(Stored data)
****************************************

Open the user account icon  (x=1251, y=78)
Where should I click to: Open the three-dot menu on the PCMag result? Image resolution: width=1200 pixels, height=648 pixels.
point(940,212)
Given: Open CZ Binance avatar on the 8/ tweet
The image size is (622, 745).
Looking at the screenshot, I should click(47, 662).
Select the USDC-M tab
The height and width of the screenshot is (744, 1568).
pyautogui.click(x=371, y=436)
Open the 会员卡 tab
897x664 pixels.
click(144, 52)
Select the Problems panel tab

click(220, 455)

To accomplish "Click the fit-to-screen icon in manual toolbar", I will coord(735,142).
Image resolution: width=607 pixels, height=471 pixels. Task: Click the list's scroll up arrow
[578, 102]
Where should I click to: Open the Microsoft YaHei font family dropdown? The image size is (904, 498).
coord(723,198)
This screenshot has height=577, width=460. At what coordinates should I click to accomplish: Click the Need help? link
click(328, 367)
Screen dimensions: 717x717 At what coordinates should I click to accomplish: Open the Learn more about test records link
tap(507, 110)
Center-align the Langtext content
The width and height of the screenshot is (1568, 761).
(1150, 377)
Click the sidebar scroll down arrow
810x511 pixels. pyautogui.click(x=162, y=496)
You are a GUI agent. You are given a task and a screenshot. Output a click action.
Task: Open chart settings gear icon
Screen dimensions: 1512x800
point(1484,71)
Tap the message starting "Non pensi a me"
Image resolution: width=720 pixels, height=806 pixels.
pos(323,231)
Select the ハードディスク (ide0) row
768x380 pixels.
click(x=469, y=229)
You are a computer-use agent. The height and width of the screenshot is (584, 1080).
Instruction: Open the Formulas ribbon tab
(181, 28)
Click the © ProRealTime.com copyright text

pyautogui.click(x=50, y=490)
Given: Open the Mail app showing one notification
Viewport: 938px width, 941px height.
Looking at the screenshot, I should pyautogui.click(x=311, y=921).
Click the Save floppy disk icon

****************************************

▶ **INSTRUCTIONS TO FOLLOW**
Reproduce each entry above without a single difference.

▶ **ANSWER TO THE PROBLEM**
Open the user account icon  (x=1251, y=78)
Where should I click to: Open the three-dot menu on the PCMag result? Image resolution: width=1200 pixels, height=648 pixels.
point(940,212)
Given: Open CZ Binance avatar on the 8/ tweet
The image size is (622, 745).
Looking at the screenshot, I should click(47, 662).
Select the USDC-M tab
The height and width of the screenshot is (744, 1568).
pyautogui.click(x=371, y=436)
Open the 会员卡 tab
897x664 pixels.
click(144, 52)
Select the Problems panel tab

click(220, 455)

To accomplish "Click the fit-to-screen icon in manual toolbar", I will coord(735,142).
Image resolution: width=607 pixels, height=471 pixels. Task: Click the list's scroll up arrow
[578, 102]
Where should I click to: Open the Microsoft YaHei font family dropdown? The image size is (904, 498).
coord(723,198)
This screenshot has height=577, width=460. At what coordinates should I click to accomplish: Click the Need help? link
click(328, 367)
Screen dimensions: 717x717 At what coordinates should I click to accomplish: Open the Learn more about test records link
tap(507, 110)
Center-align the Langtext content
The width and height of the screenshot is (1568, 761).
(1150, 377)
Click the sidebar scroll down arrow
810x511 pixels. pyautogui.click(x=162, y=496)
You are a GUI agent. You are given a task and a screenshot. Output a click action.
Task: Open chart settings gear icon
Screen dimensions: 1512x800
point(1484,71)
Tap the message starting "Non pensi a me"
Image resolution: width=720 pixels, height=806 pixels.
pos(323,231)
Select the ハードディスク (ide0) row
768x380 pixels.
click(x=469, y=229)
You are a computer-use agent. The height and width of the screenshot is (584, 1080).
Instruction: Open the Formulas ribbon tab
(181, 28)
Click the © ProRealTime.com copyright text

pyautogui.click(x=50, y=490)
Given: Open the Mail app showing one notification
Viewport: 938px width, 941px height.
Looking at the screenshot, I should pyautogui.click(x=311, y=921).
Click the Save floppy disk icon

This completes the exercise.